The fateful decision was made by Bert Cousins, a lawyer in the Los Angeles district attorney’s office. Wanting to escape from his own large family, he opts to crash a christening party he’d heard about in passing, bringing a large bottle of gin as a gift. The child in question belongs to Fix Keating, a cop, and his movie-star-gorgeous wife, Beverly. An encounter between Bert and Beverly leads to a kiss, and the next thing you know, Beverly and Bert have left their respective spouses for each other, complicating the lives of six young kids (her two, his four). There is a move to Virginia, the commonwealth of the title, and a death that shakes the families’ world.
There’s no denying that Commonwealth is a beautifully-written book, with lots of perceptive things to say about families, aging, love, and the randomness of life, but I sometimes found myself wishing I’d drawn a family tree as I read, because there are a lot of characters to keep track of: Fix and Beverly, Bert and his first wife Teresa, their offspring, plus a gaggle of spouses, in-laws, stepchildren and lovers.
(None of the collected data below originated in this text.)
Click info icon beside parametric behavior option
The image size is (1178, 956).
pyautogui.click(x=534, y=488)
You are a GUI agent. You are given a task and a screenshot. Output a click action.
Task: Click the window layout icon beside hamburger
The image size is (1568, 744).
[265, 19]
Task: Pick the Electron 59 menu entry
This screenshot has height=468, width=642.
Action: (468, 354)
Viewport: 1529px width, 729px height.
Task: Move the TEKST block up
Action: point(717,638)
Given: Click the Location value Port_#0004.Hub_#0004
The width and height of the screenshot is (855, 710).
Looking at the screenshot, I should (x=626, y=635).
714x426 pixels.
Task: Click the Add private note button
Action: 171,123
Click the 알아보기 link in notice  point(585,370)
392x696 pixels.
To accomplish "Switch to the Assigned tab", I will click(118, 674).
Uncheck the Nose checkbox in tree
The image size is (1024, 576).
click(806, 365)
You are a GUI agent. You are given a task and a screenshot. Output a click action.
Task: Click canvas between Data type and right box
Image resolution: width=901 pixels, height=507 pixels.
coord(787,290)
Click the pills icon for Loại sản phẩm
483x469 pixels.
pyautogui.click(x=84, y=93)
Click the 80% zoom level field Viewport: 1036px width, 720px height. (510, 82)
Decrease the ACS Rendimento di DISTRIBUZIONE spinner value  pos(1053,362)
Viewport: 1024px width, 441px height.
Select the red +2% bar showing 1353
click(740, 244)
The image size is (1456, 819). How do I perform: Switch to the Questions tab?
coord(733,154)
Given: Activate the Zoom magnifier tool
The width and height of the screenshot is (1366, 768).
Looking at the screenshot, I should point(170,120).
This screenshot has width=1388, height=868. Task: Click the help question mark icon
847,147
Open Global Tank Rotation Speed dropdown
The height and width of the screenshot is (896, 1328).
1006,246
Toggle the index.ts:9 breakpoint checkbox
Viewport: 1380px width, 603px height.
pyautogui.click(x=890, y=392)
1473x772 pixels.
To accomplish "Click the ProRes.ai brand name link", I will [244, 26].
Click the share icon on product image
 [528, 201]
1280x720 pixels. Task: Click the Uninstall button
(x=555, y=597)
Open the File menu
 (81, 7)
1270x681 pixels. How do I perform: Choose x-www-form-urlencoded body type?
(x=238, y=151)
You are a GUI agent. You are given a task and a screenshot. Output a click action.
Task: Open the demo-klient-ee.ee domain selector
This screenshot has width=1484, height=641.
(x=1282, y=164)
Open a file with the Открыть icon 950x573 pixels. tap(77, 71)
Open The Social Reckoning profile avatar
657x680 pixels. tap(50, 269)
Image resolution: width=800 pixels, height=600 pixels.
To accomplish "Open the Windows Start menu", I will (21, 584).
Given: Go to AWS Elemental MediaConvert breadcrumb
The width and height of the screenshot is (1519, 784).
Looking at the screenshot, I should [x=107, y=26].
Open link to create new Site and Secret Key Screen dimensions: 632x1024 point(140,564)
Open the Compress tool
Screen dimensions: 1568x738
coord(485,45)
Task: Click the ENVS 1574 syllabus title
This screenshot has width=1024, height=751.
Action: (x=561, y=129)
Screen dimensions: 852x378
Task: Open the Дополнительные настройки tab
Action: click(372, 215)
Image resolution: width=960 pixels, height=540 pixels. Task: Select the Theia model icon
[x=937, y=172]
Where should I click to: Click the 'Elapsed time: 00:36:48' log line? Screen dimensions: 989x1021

Did there really have to be so many children? I would mutter as I tried to remember which kid came from which parents. The book demands attentive reading, as it does not follow a linear timeline.
In the end, it just sort of stops (I was reading Commonwealth on an e-reader, so I was unaware of how many pages were left), and I had the sense that Patchett could have kept going for another hundred pages, filling in details of characters we hadn’t come to know as well as others. (Beverly’s eventual divorce from Bert and subsequent remarriage to her third husband is mentioned in passing fairly early on, but I had forgotten about it and was surprised to encounter that spouse in the book’s final chapter.) If you’re a Patchett fan and plan on reading this book, do so with a pen and paper next to you and create a list of characters; I’ll bet you’ll find yourself referring to it several times along the way.